_Supplied material_
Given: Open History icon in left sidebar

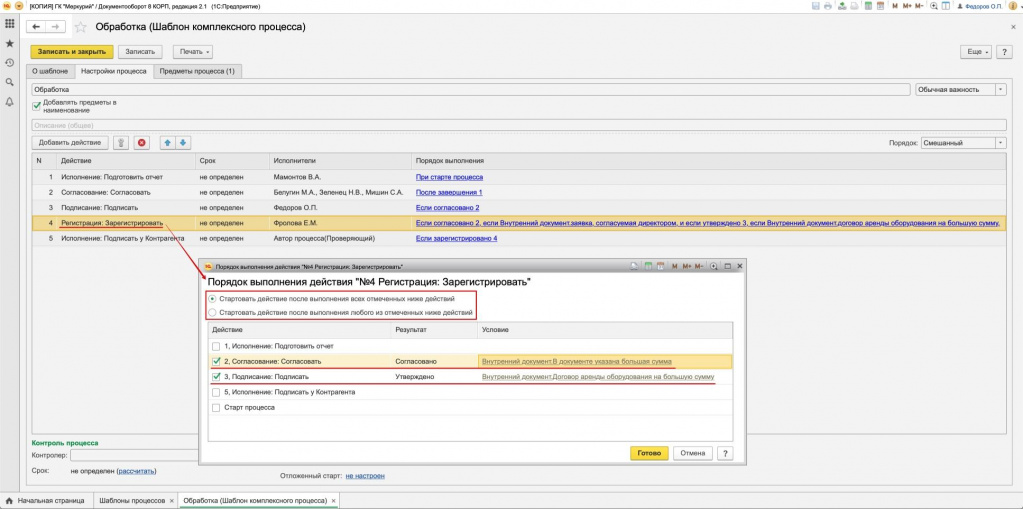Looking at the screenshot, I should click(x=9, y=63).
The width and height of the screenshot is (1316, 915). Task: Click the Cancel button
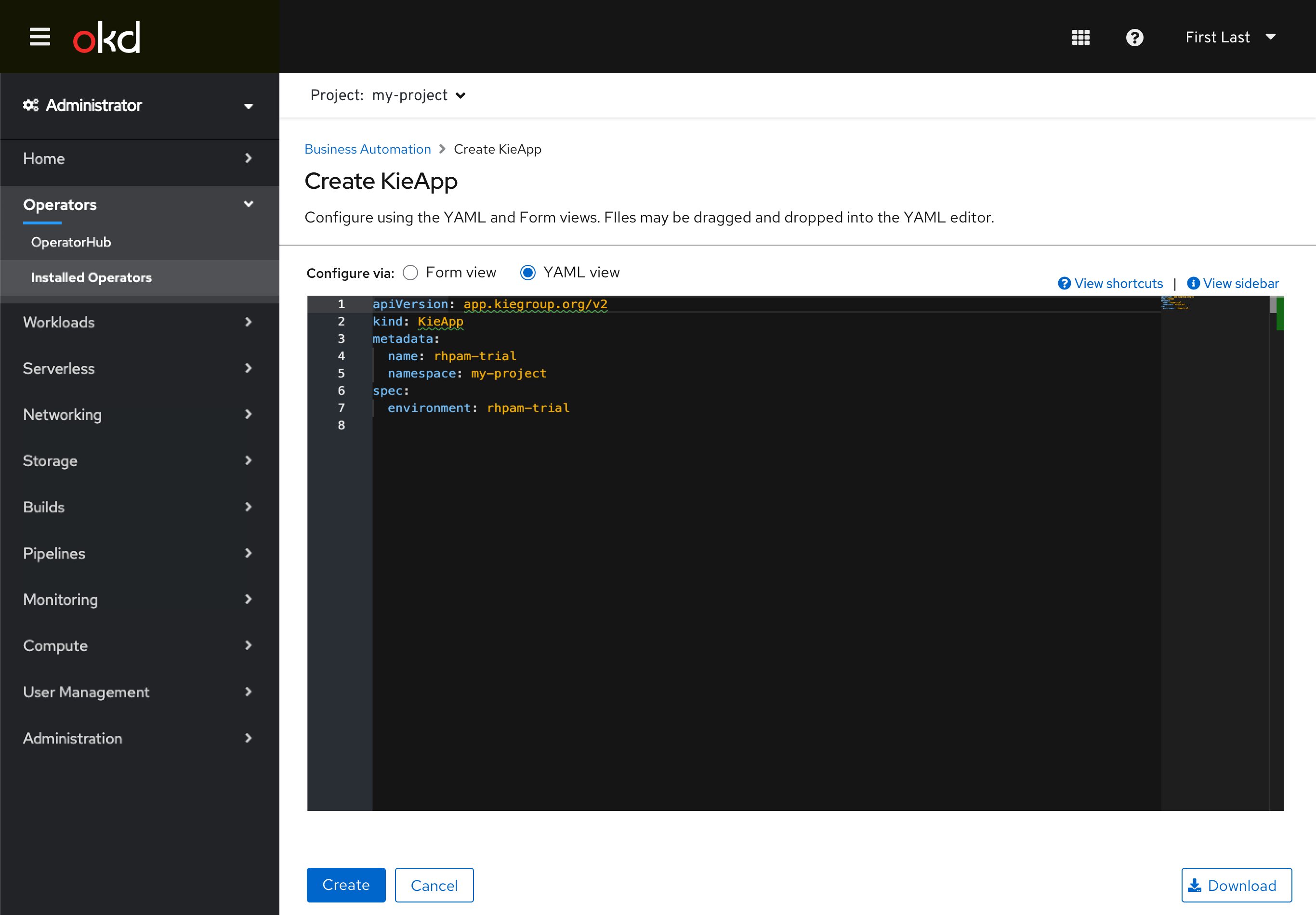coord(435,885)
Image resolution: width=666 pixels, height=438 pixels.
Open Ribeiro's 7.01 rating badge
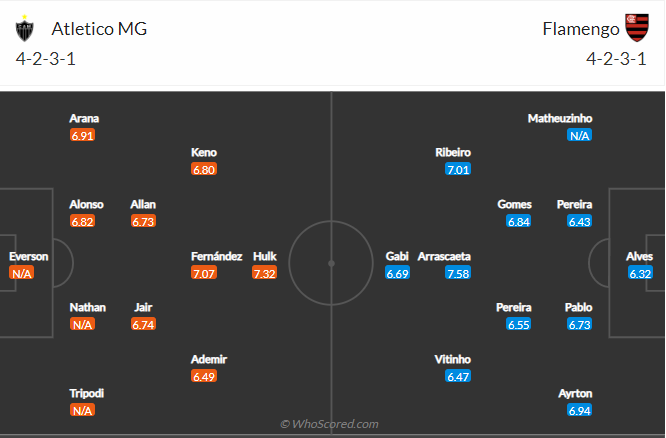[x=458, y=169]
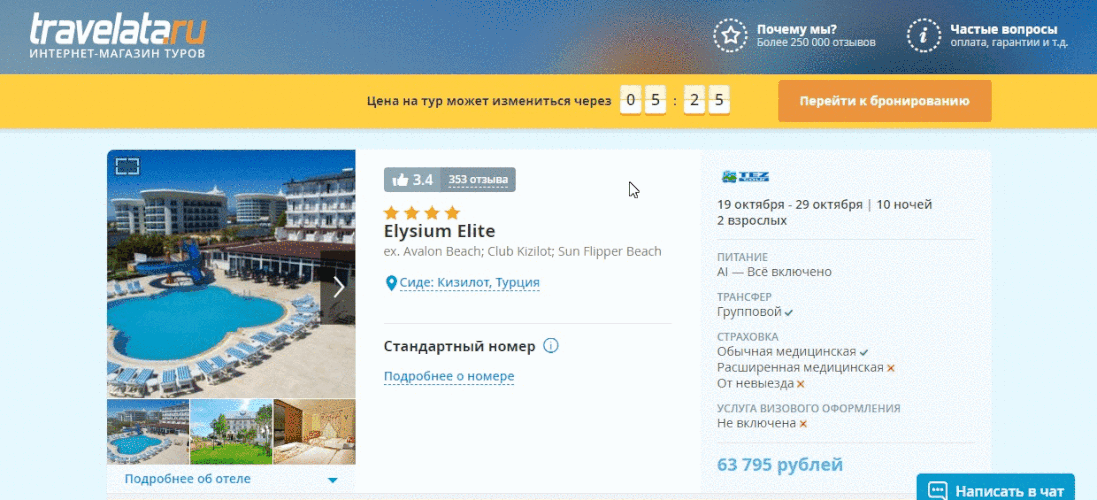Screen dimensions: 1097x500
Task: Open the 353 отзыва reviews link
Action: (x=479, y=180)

---

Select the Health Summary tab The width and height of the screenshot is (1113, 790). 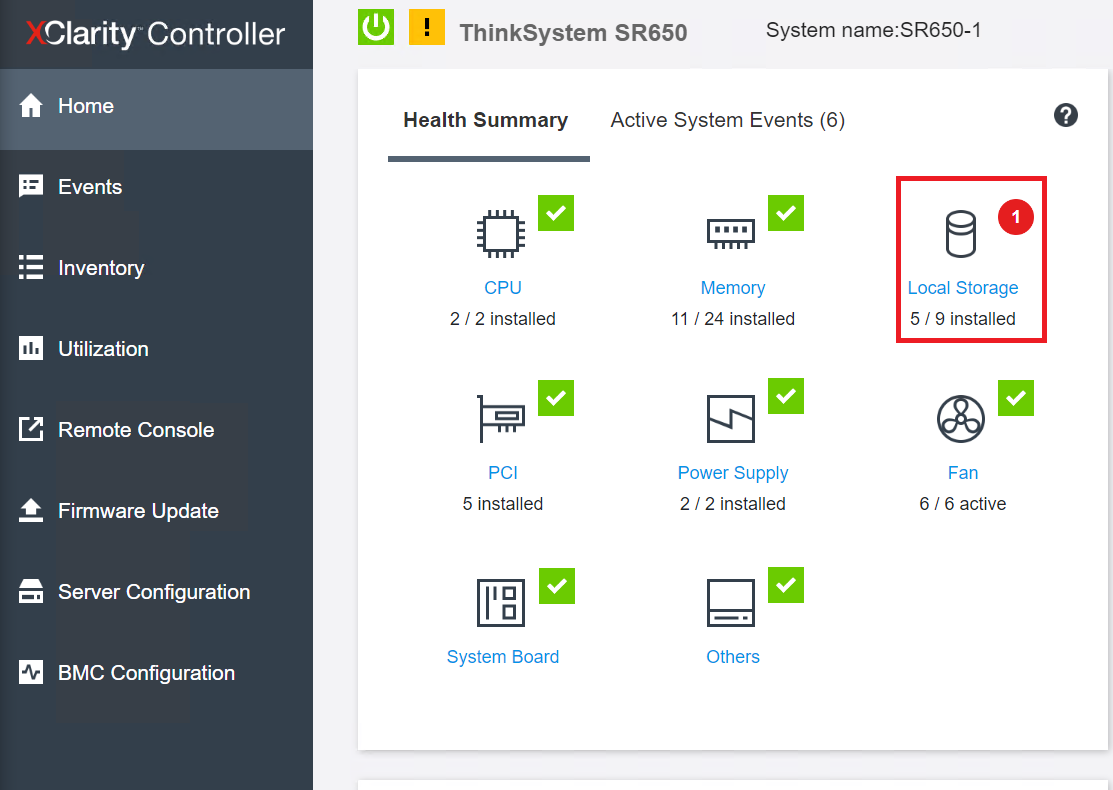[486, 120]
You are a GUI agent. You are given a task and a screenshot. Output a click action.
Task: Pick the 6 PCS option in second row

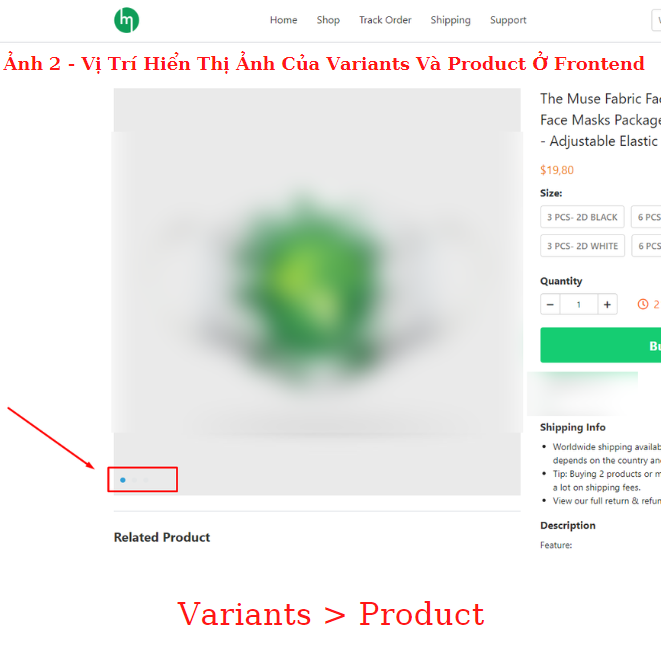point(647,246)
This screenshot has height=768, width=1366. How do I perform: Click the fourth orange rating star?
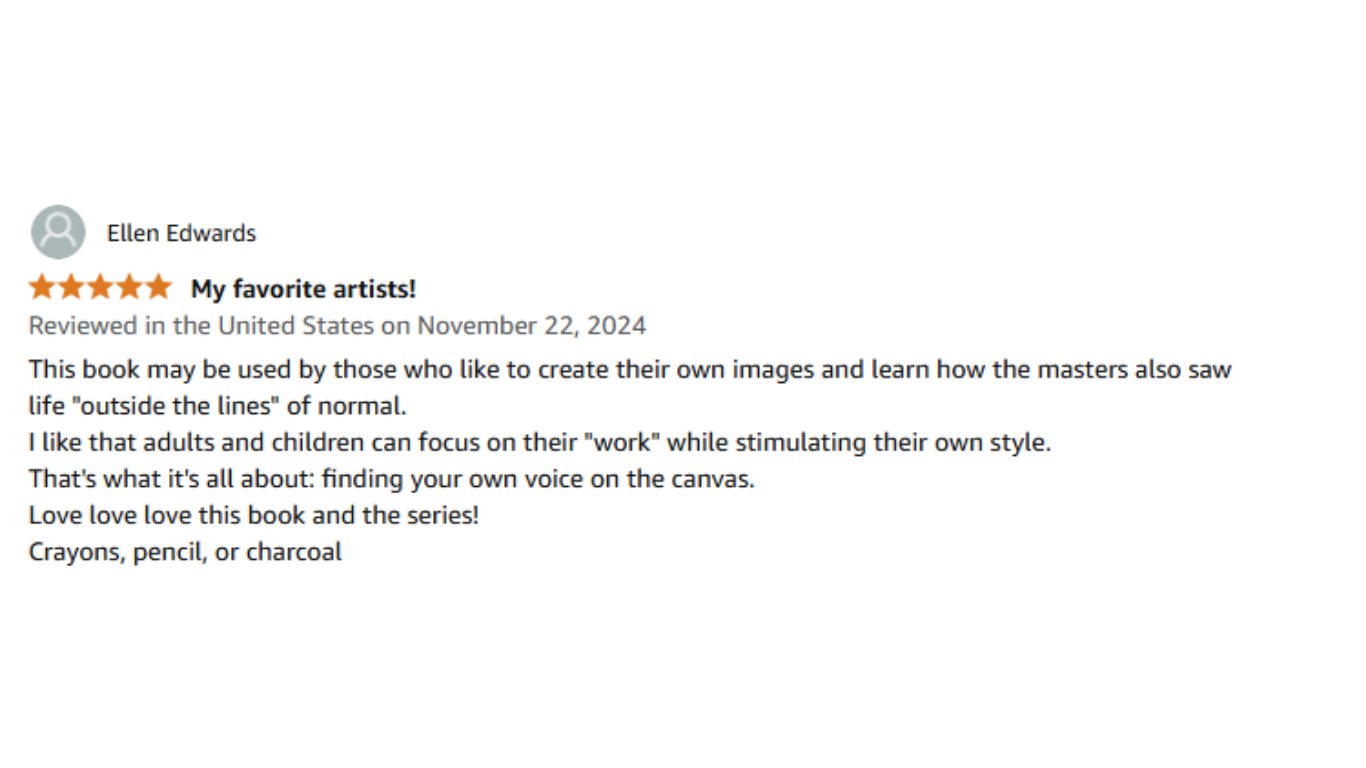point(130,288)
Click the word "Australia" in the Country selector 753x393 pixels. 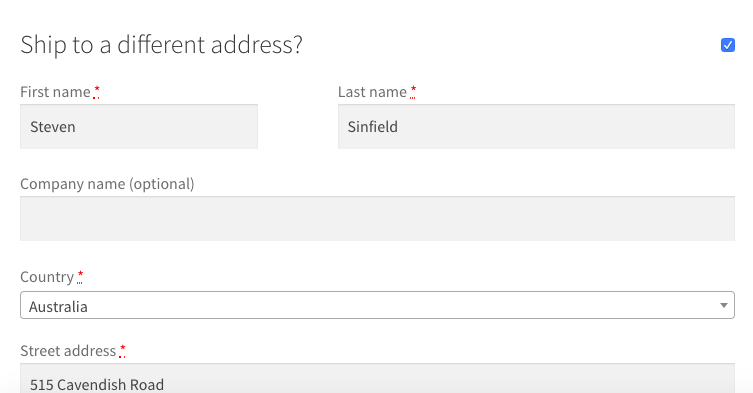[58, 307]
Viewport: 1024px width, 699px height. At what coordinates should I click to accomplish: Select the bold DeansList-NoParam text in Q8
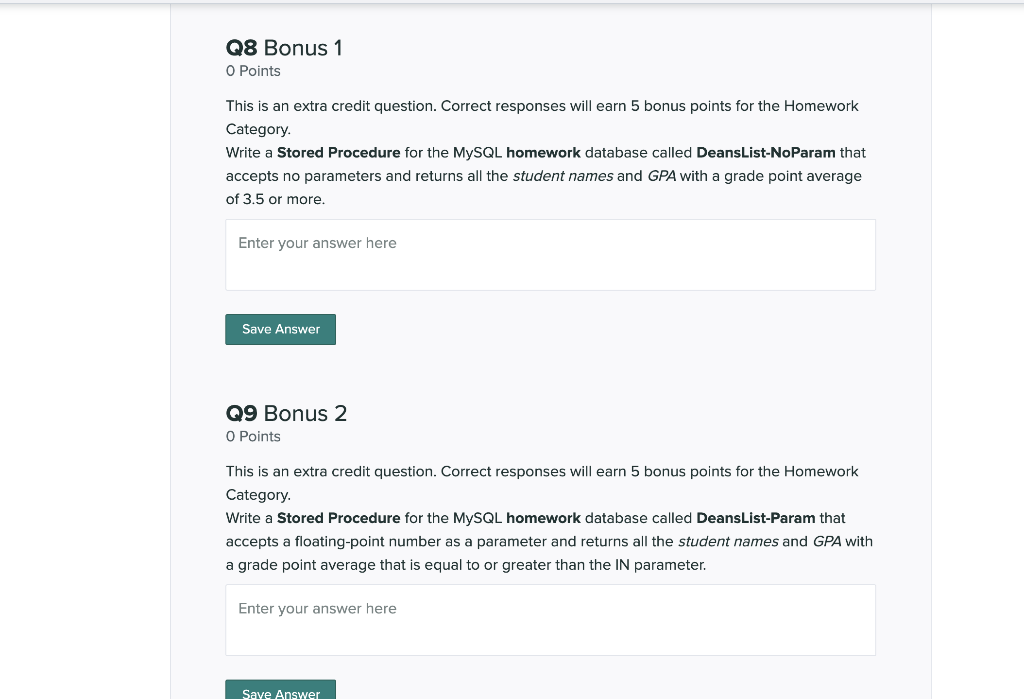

...

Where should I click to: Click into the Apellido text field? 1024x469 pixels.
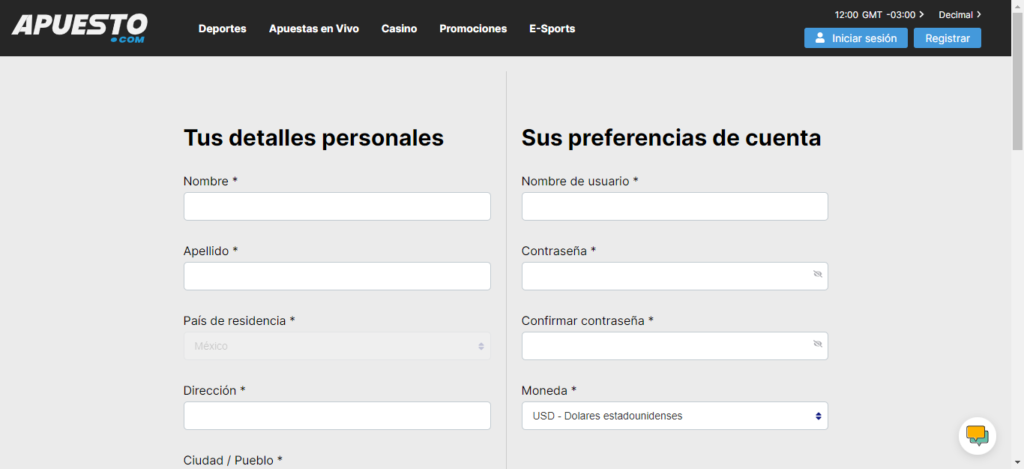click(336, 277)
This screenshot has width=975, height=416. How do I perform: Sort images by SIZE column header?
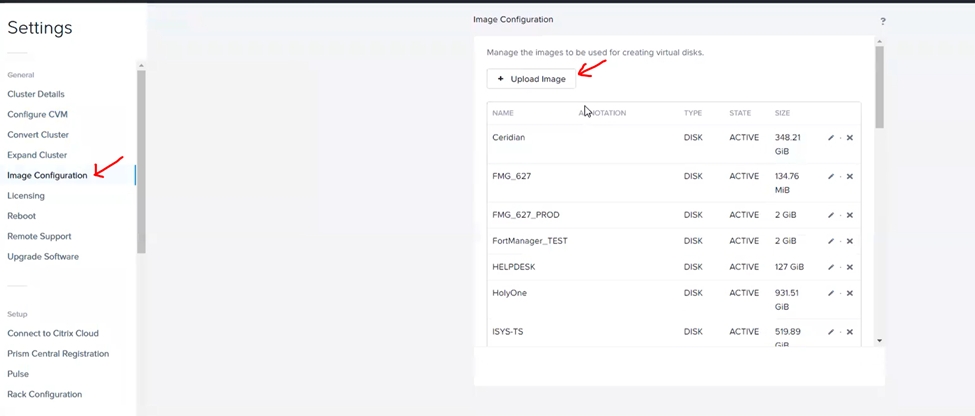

_Your instructions_
Using the listing above, repeat word for word each line from the one with "Given: Open History icon in left sidebar" down to the one with "Image resolution: width=666", both included. Omit all pictures.

_Answer for this exercise_
Given: Open History icon in left sidebar

Looking at the screenshot, I should click(x=9, y=63).
The width and height of the screenshot is (1316, 915). Task: Click the Cancel button
coord(435,885)
Image resolution: width=666 pixels, height=438 pixels.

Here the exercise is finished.